# AIM OF THE EXERCISE:
Transcribe the data exactly. Pictures stay out.

# THE INPUT:
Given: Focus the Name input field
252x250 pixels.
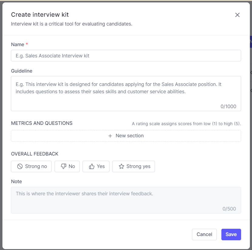Looking at the screenshot, I should [126, 56].
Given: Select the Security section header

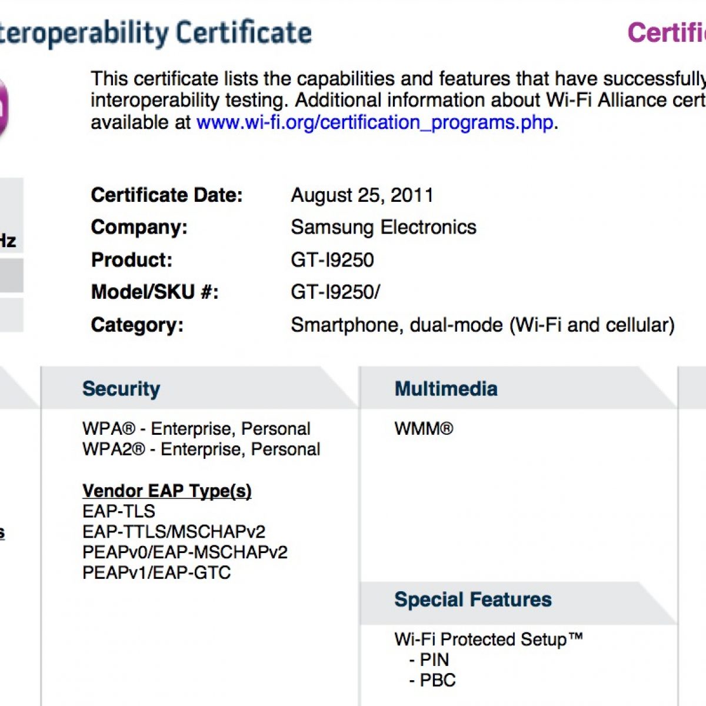Looking at the screenshot, I should point(121,389).
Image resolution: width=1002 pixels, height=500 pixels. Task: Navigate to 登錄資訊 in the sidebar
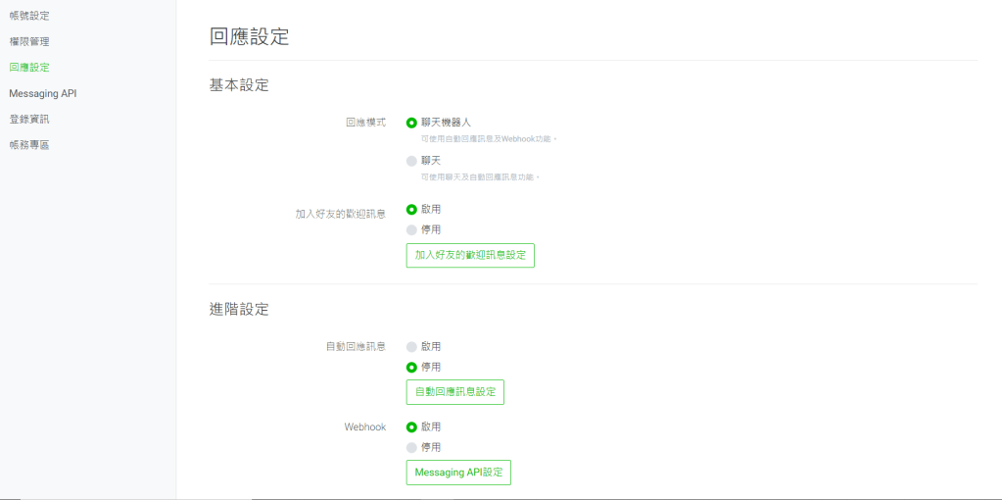pyautogui.click(x=29, y=119)
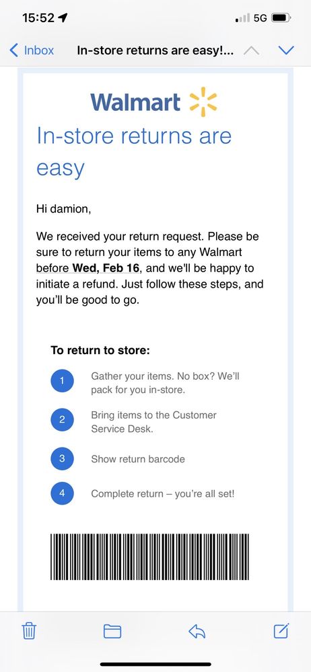Go to previous message with up chevron
Screen dimensions: 311x672
251,50
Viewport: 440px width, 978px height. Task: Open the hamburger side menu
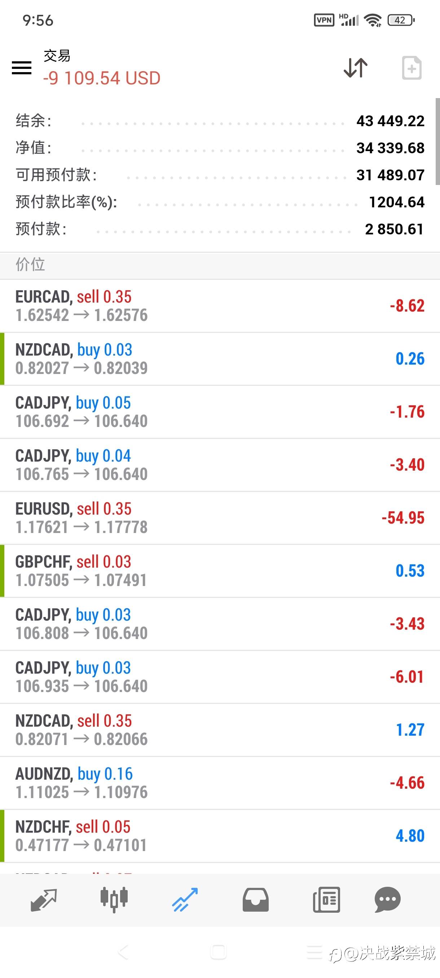click(22, 68)
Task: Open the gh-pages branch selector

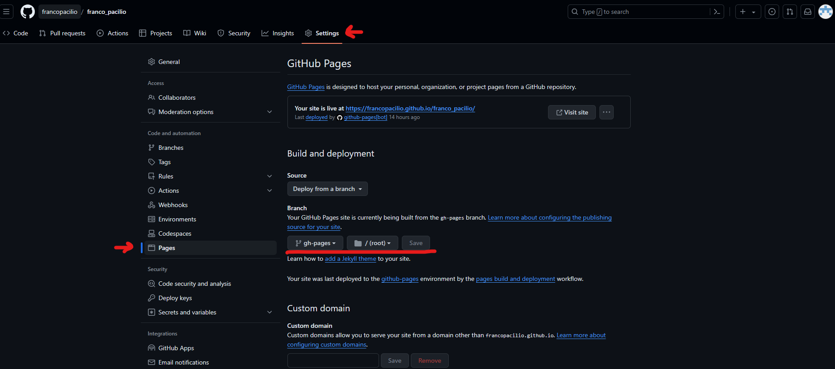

# SOLUTION TO THE EXERCISE:
Given: Focus the Name input field
252x250 pixels.
Looking at the screenshot, I should [126, 56].
Given: Select the Security section header

Looking at the screenshot, I should point(121,389).
Image resolution: width=1002 pixels, height=500 pixels. Task: Navigate to 登錄資訊 in the sidebar
pyautogui.click(x=29, y=119)
Go to previous message with up chevron
Screen dimensions: 311x672
251,50
Viewport: 440px width, 978px height. Task: Open the hamburger side menu
click(22, 68)
Task: Open the gh-pages branch selector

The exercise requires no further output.